Get It: Western Daughters Butcher Shoppe (westerndaughters.com), or order bison from Ranchlands

Taste It: San Luis Valley Brewing Company (slvbrewco.com) in Alamosa

Windsor Dairy

One of Colorado’s raw milk trailblazers, Windsor Dairy has 40 Brown Swiss dairy cows and 100 beef cattle that are pasture-raised on 320 acres in Windsor and elsewhere in northeastern Colorado. But it’s the dairy’s whey-fed hogs that have been garnering plaudits lately: The pigs, which also snack on orchard leftovers such as apples and pumpkins and the spent barley from nearby High Hops Brewery, have a rich, complex flavor profile. windsordairy.com

Get It: The only legal way to purchase raw milk in Colorado is directly from a dairy, like Windsor, by buying a “share” of a live animal; you can purchase Windsor pork and beef from the farm or at the Boulder County Farmers’ Market (boulderfarmers.org)

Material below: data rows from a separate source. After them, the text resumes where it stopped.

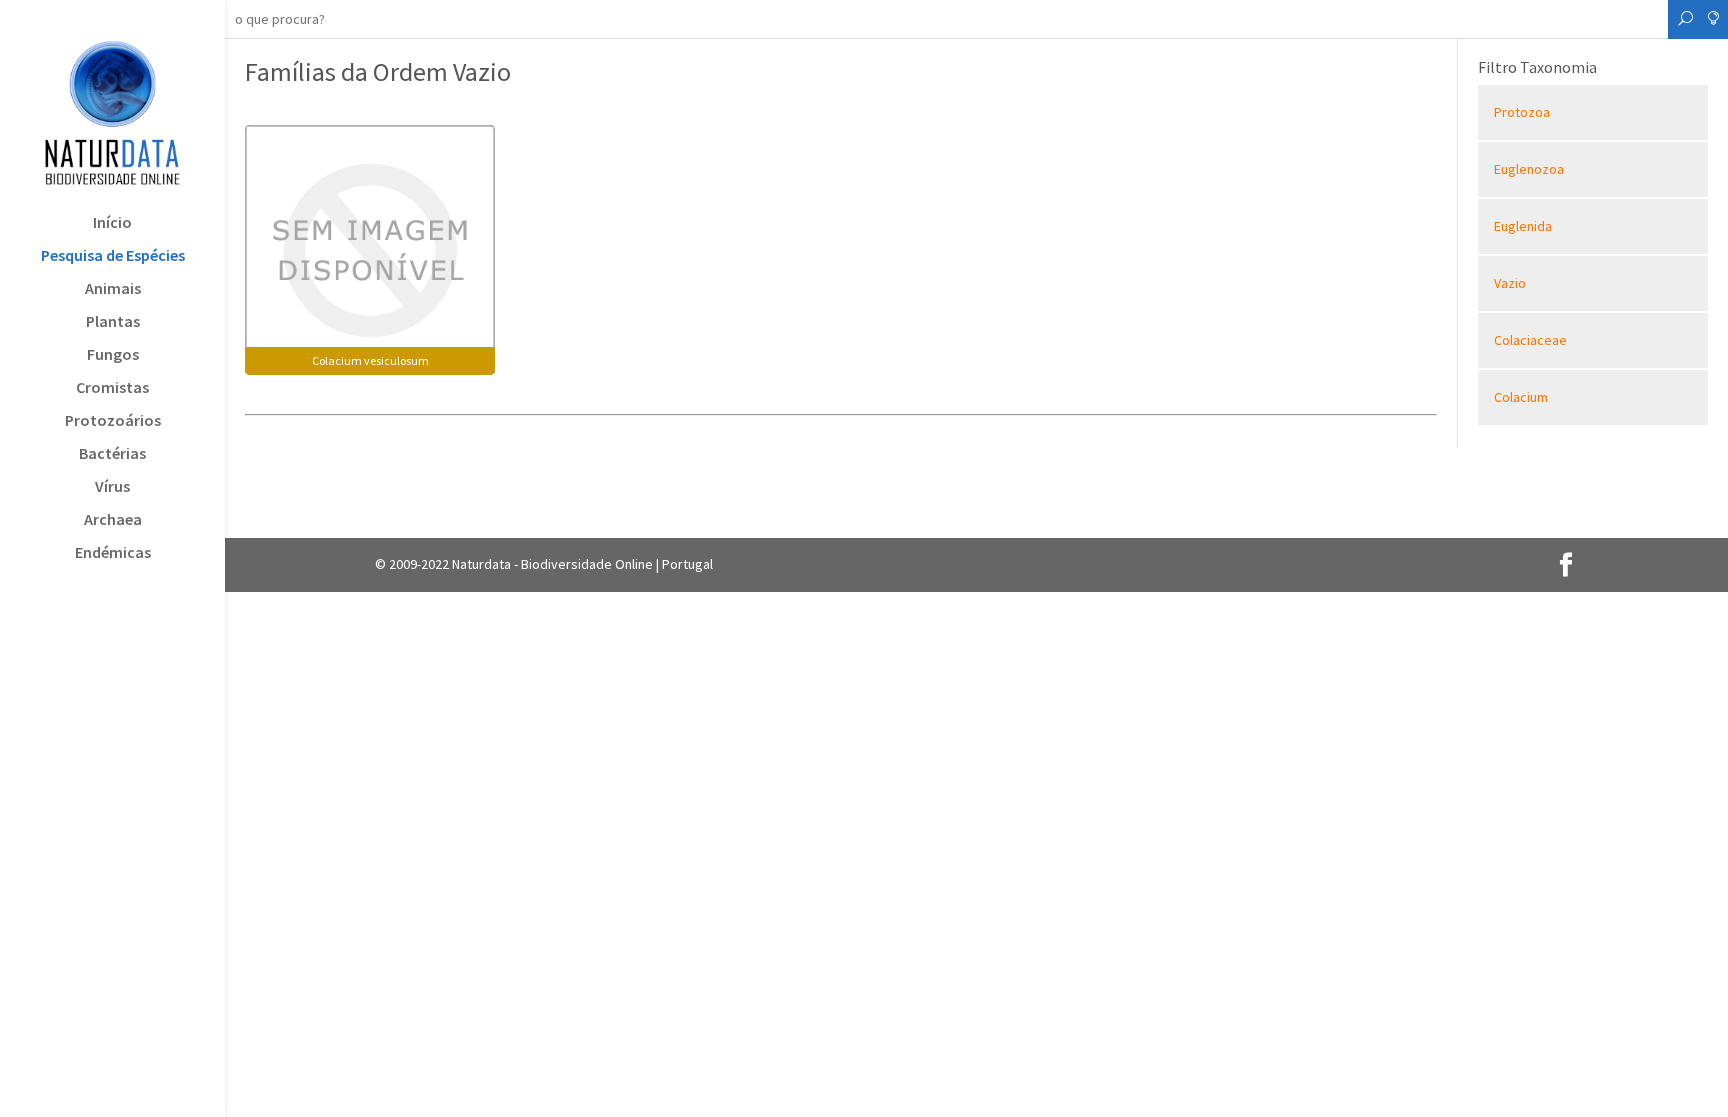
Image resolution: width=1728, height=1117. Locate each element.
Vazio (1510, 283)
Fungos (113, 355)
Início (112, 223)
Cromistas (112, 388)
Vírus (112, 487)
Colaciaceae (1530, 340)
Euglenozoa (1529, 169)
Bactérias (112, 454)
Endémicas (113, 553)
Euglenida (1523, 226)
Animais (113, 289)
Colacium (1521, 397)
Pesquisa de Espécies (113, 256)
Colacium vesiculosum (370, 360)
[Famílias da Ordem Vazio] (370, 248)
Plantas (113, 322)
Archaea (113, 520)
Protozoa (1522, 112)
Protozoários (113, 421)
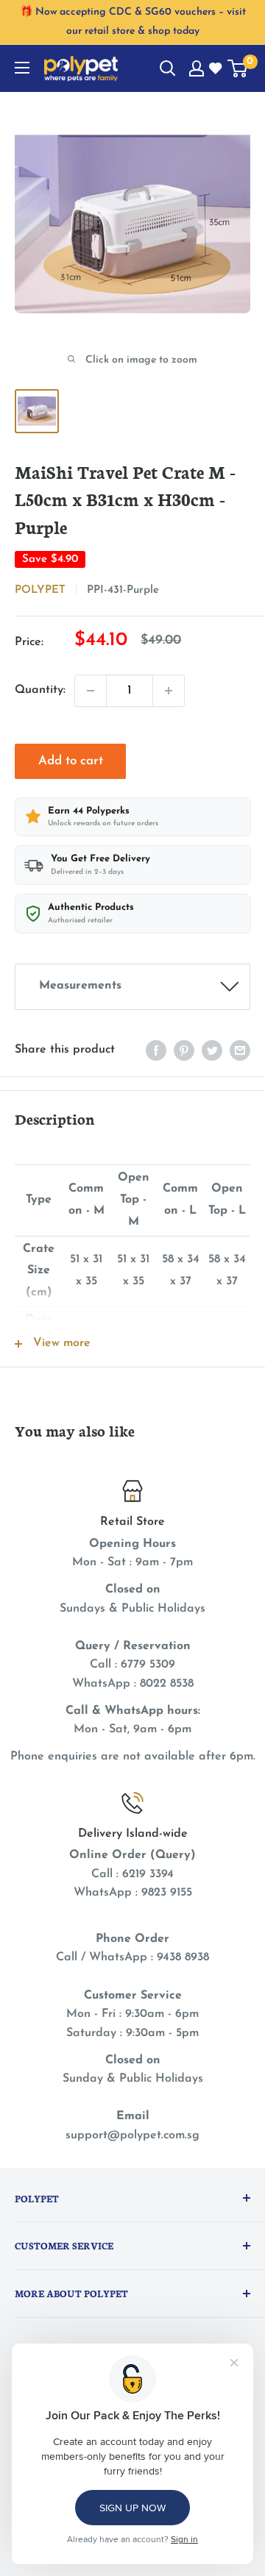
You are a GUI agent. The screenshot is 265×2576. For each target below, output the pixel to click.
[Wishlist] (216, 69)
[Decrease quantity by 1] (90, 690)
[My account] (196, 68)
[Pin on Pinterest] (184, 1050)
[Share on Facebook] (156, 1050)
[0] (238, 68)
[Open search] (168, 68)
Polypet (40, 590)
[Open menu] (22, 68)
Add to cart (70, 761)
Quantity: (40, 690)
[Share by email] (240, 1050)
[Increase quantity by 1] (168, 690)
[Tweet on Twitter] (212, 1050)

Taste It: Occasionally at Z Cuisine (zcuisineonline.com)

Cottonwood Creek Farms

What started as a small pasture-raised-egg business outside of Sterling has morphed into a 2,000-bird farm. One of the only operations of its kind and scale in Colorado, Cottonwood Creek lets its hens roam the farm’s fence-free 40-plus acres. Third-generation farmer Matt Kautz provides a mobile nesting unit for the chickens, but otherwise the birds are on their own. “Some of them get up and walk a quarter mile away to eat out of the pigs’ trough,” Kautz notes. cottonwoodcreekfarms.com

Get It: Natural Grocers and Door to Door Organics (doortodoororganics.com) for eggs; the sustainably minded Western Daughters sells their eggs and is currently the only retail outlet that carries Cottonwood Creek’s pork

Taste It: Beast & Bottle (beastandbottle.com) and Potager (potagerrestaurant.com)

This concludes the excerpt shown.